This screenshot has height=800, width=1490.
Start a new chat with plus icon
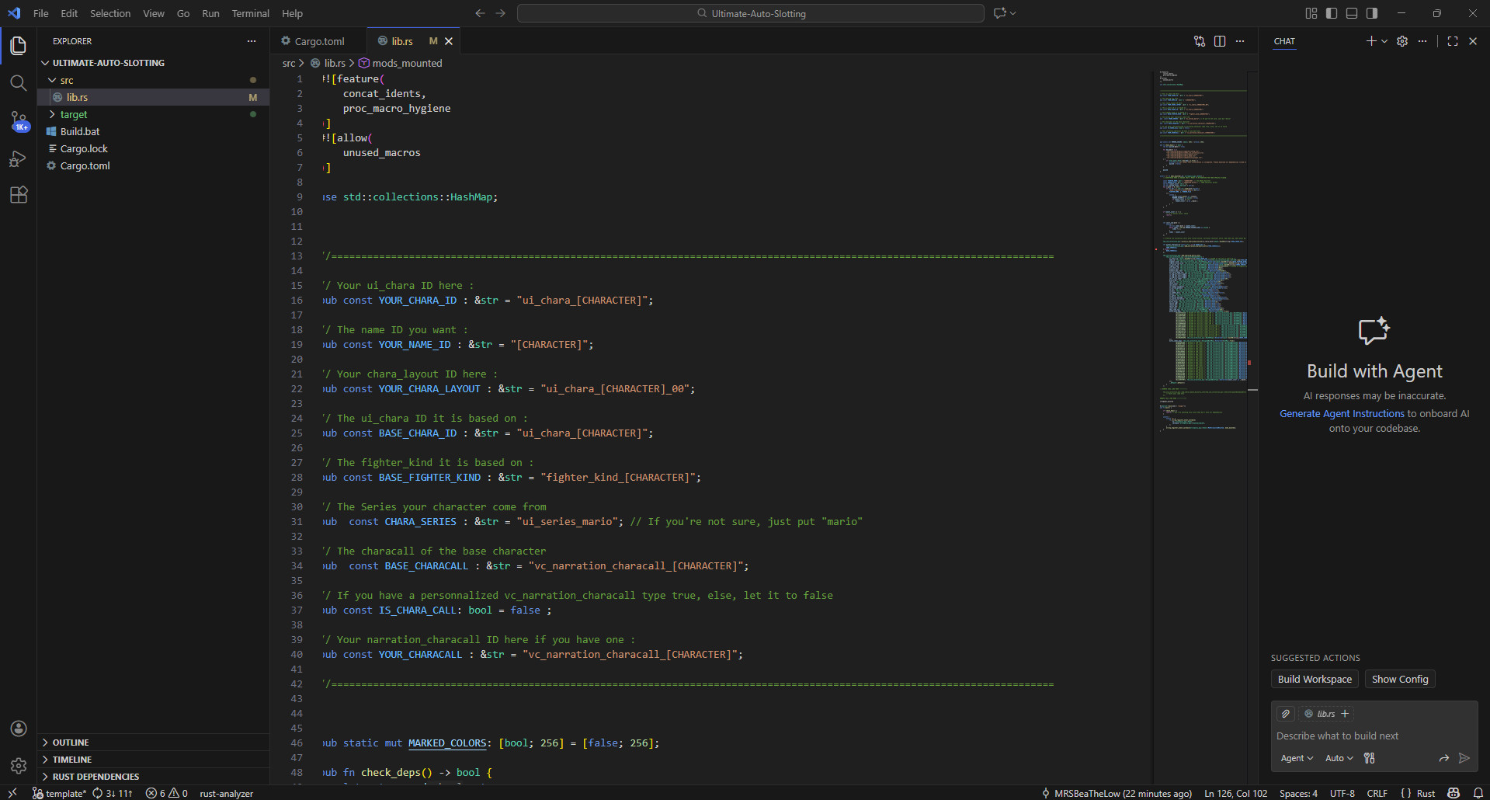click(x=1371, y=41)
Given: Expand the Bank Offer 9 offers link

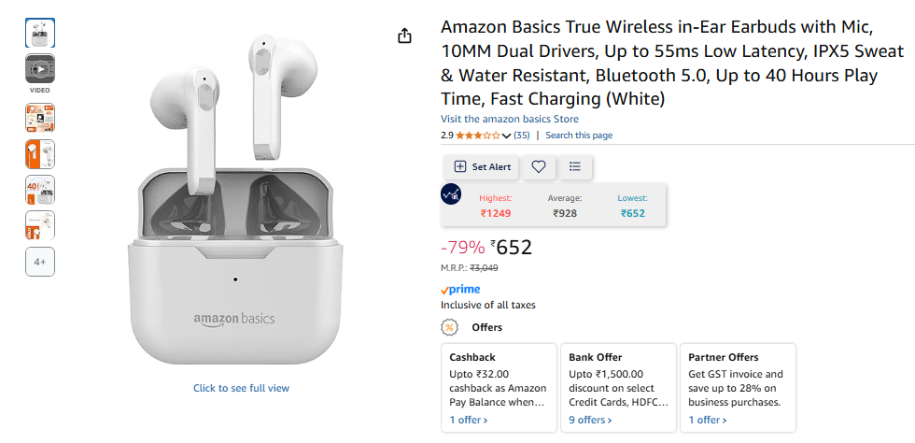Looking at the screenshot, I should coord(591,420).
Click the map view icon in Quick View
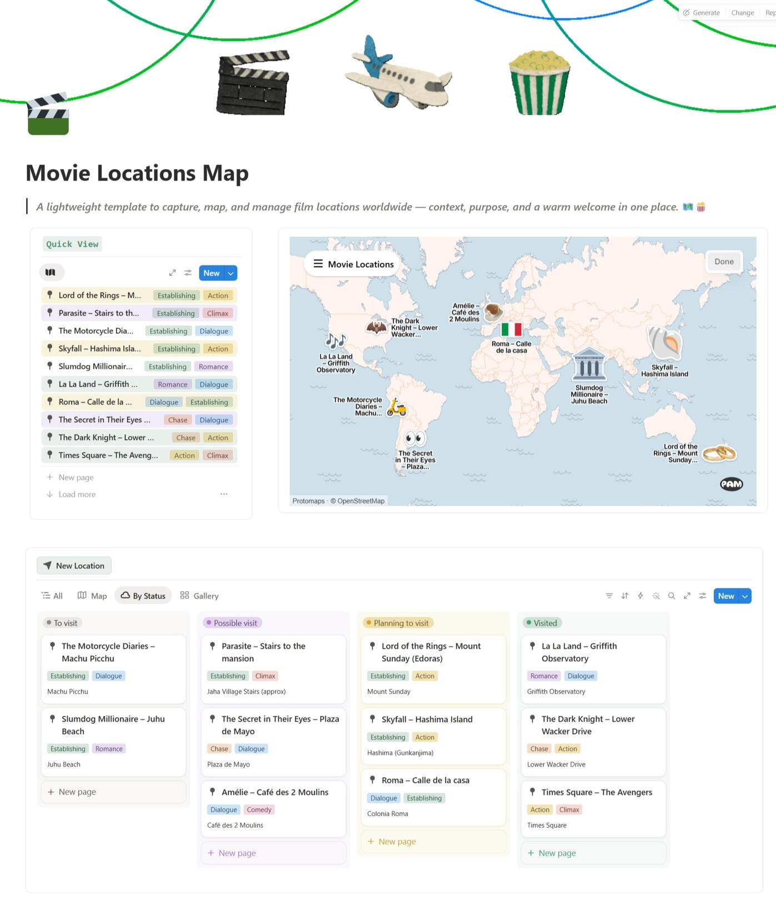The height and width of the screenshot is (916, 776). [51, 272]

----

* TASK BRIEF *
Copy word for word every line from the one holding "Given: Expand the Bank Offer 9 offers link" to the end of the listing, both ends included, but do not copy any pictures.

* TASK RESPONSE *
Given: Expand the Bank Offer 9 offers link

Looking at the screenshot, I should coord(591,420).
Click the map view icon in Quick View
The height and width of the screenshot is (916, 776). [51, 272]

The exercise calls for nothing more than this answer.